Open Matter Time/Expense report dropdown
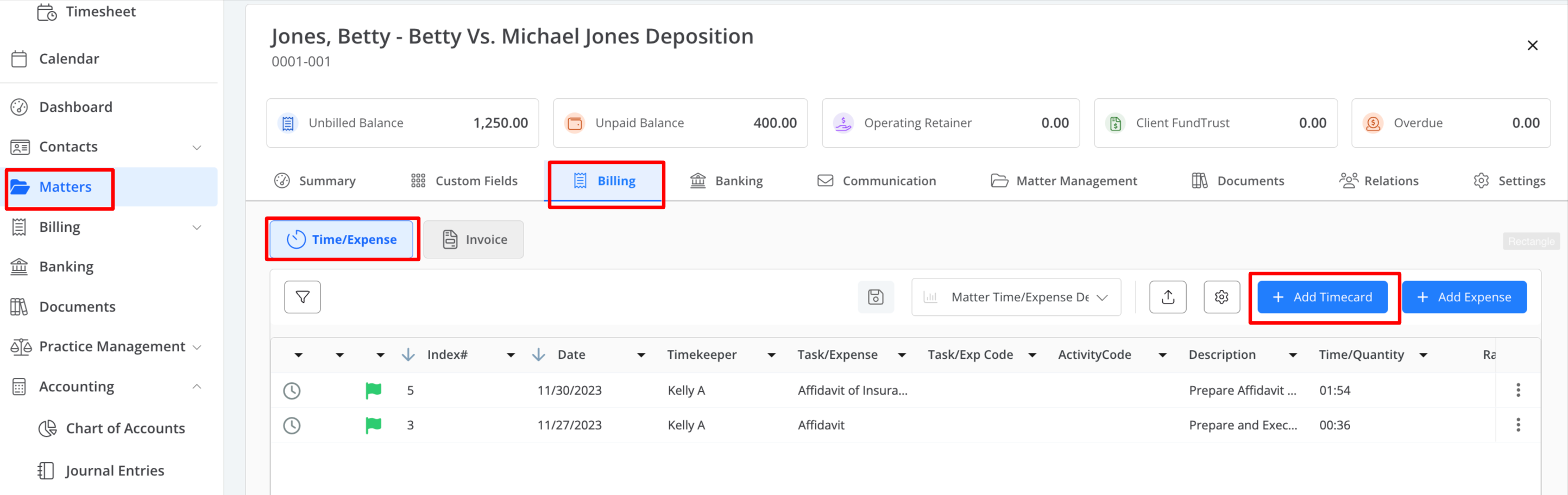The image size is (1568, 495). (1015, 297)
---
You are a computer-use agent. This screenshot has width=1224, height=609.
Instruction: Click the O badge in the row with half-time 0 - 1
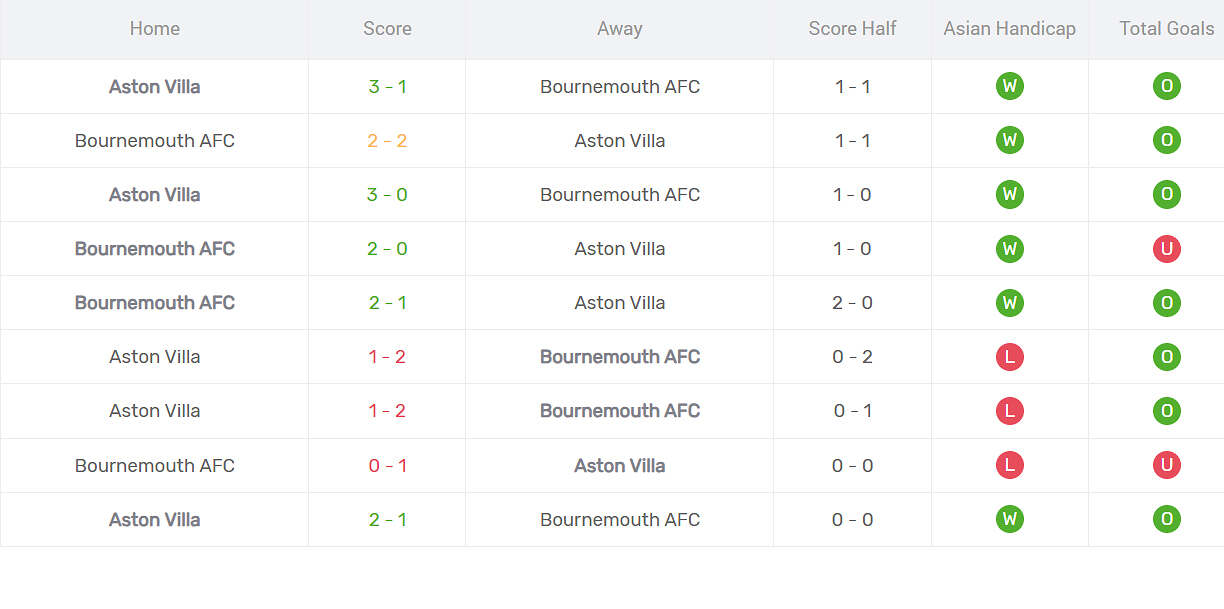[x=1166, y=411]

=== Problem to solve ===
Report every line of the listing above that contains the string "Instruction", copying each such line in full. Case counts.

=== Exercise response ===
Instruction: Click the O badge in the row with half-time 0 - 1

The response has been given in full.